Posted 11 February 2011

4 thoughts on “Study fires fatty acid debate

  1. Dr Rosemary Stanton says:

    This and other studies show the problems when we try to reduce a food to just one of its component parts. The subjects were not given linoleic acid; they were given safflower oil and also a margarine made with safflower oil. I remember patients from the study at the time complaining to me that they had been advised to pour some of the oil onto their breakfast cereal! They found it easier to use the margarine. This did mean that much of their linoleic acid was accompanied by elaidic acid, a nasty trans fatty acid that resulted from the partial hydrogenation of the oil to turn it into a spread. Australian margarines now contain minimal elaidic acid, but no margarine consists of a single fatty acid.

    People eat foods so we should look at diet in terms of foods and eating patterns rather than taking a reductionist approach and concentrating on a single nutrient that is almost never consumed on its own.

  2. Dr Jared Hannam says:

    Thank you Dr Stanton for highlighting this fact. It’s very difficult to oppose a reductionist approach when our scientific method is the primary means by which we gain new knowledge, but I strongly agree that diet is not so simple. Digestion takes biochemically complex structures (which we call food) and turns it into fuel via myriad co-occurring reactions. This cannot be replicated in any laboratory.

    Our advice needs to reflect this in the strongest of language, to avoid messages concerning molecules and ions, and focus instead on fuel and nutrition. The traffic light system recommended for nutritional advice on foods goes some of the way, but it needs to be even simpler, and needs to be imposed upon the food industry even at the expense of their profits, or their profits will continue to come at the expense of our society’s health.

    And thank you Rosemary for being such a strong influence on my family when I was growing up, which has ensured that my appreciation and passion for healthy food has continued well into adulthood.

  3. Sue Ieraci says:

    Prof Stanton is spot-on. Our tendency to reduce nutritional research to artificially isolated chemical components only serves to convey the misleading idea that there are “magic bullets” for good nutrition. The community members who take these messages to extreme then lose any faith they might have had in nutrition science, saying “they used to tell us to do this, now they say the opposite”. Nutrition advice needs to be much more about balance – balance of nutrients and balance of energy. There are no magic bullets.
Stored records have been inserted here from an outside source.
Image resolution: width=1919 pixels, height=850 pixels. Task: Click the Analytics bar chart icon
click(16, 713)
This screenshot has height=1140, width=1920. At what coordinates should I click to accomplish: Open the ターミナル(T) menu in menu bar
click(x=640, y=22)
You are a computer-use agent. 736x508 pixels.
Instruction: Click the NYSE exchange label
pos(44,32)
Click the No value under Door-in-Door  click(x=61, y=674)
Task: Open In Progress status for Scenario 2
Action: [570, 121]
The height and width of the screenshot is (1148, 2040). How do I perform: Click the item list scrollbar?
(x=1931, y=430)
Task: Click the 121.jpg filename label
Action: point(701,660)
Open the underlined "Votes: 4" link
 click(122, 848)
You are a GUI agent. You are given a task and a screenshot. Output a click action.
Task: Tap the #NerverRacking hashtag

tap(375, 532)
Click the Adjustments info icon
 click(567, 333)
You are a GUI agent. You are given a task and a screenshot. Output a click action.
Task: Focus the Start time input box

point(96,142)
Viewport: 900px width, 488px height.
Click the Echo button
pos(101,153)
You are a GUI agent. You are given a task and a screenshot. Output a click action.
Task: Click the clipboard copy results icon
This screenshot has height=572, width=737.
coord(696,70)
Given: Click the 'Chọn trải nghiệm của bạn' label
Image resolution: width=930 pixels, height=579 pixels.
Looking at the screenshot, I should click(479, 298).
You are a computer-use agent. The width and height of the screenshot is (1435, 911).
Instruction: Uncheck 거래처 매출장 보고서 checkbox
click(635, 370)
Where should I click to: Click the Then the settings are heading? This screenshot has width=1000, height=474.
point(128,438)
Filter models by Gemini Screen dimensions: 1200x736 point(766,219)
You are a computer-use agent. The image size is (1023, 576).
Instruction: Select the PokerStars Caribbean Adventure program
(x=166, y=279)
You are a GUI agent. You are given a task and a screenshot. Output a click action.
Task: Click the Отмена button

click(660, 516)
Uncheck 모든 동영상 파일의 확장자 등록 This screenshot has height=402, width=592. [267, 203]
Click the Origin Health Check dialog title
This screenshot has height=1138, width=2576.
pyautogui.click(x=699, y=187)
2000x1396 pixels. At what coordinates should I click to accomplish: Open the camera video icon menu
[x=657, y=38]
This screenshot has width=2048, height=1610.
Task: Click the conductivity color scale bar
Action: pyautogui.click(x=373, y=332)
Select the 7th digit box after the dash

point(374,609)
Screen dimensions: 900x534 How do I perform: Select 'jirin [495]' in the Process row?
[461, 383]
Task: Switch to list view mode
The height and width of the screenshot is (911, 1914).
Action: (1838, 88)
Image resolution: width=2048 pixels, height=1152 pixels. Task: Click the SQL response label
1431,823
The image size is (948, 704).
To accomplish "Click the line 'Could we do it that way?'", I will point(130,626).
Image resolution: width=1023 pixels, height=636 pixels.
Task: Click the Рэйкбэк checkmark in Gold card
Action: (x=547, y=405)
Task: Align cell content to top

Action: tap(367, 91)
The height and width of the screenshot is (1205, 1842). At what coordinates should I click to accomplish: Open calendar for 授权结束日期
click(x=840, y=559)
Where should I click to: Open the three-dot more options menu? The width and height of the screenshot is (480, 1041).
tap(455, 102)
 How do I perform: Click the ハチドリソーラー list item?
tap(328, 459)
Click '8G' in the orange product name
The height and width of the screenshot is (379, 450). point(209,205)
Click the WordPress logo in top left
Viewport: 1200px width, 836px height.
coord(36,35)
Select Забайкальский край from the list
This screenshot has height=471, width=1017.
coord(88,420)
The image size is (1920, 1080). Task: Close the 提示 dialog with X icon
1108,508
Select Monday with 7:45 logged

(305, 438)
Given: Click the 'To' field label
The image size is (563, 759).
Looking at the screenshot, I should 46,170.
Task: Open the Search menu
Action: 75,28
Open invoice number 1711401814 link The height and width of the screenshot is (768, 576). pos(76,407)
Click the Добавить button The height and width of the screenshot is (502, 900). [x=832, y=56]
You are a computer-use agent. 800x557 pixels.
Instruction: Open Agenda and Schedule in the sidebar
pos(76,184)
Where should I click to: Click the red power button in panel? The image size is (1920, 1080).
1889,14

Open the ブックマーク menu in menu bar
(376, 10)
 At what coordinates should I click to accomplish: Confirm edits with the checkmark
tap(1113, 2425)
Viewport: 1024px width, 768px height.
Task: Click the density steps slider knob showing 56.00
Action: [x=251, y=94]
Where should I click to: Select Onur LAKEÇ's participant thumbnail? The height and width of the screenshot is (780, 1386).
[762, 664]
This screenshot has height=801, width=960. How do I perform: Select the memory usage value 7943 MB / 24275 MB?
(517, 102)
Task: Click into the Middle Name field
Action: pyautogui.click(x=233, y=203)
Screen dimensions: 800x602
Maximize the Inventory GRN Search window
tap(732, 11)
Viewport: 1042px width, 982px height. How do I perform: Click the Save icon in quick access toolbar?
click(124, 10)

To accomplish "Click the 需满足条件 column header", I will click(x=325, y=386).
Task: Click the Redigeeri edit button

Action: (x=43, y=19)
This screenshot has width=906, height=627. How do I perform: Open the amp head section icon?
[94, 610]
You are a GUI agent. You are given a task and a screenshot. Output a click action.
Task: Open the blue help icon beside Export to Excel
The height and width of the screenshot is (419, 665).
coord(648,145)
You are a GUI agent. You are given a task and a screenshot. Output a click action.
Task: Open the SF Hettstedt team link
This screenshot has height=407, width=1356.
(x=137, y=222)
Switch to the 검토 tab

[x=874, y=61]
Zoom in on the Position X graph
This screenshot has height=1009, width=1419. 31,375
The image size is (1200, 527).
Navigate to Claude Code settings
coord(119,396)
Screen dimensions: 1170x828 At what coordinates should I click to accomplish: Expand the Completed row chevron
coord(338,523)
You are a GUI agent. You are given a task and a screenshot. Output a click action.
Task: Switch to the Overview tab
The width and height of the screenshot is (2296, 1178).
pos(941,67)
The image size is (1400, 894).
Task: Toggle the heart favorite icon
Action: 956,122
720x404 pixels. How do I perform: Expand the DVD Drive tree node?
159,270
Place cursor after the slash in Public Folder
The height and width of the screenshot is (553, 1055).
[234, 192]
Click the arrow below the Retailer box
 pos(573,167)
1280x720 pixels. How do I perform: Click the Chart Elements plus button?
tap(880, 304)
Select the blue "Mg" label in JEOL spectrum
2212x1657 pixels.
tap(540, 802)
One need not eliminate fats, or carbs, or fructose – none of these are “toxic” unless consumed in excess.The best advice that can be given is the principle of “eat food, mostly plants, and not too much.”

  4. elisabeth says:

    Given the nature of neuroscience, research in this area may be more rigorously undertaken (perhaps given higher levels of scrutiny and scepticism?) than in areas of diet and CVD. Dr Diamond, a neuroscientist, discovered that research in the latter areas has been fraught with conflicts of interest and incompetence. More pertinent are the alarming consequences given the widespread mis-education of doctors, and thus the general populace, in these health sectors.
    This YouTube video posted by the University of South Florida shows David Diamond’s excellent presentation in which he explains how he discovered that his cardiologist was giving him bad – but commonplace – advice regarding weight loss and decreasing his CVD risk.
    http://www.youtube.com/watch?v=3vr-c8GeT34
    “Misinformation about Fat and Cholesterol”
    Prompted by his own health concerns, Dr Diamond learned of the problems with: eating the ubiquitously promoted Low Fat Diet, the cholesterol theory of heart disease, Statins, and avoiding consumption of saturated fat generally.
    Most concerning are the allegations about the profits of the drug industry in selling Statin drugs. Ancel Keys appears to be one culprit who helped lead the Western world down the garden path and towards obesity.
    You can also download David Diamond’s PowerPoint presentation and get this video as a podcast at http://www.cas.usf.edu/news/s/169/#VIDEO:%20Bad%20science,%20big%20busin
    Thank you, Rosemary, for speaking plain sense. Trans fats are the problem, not saturated fat.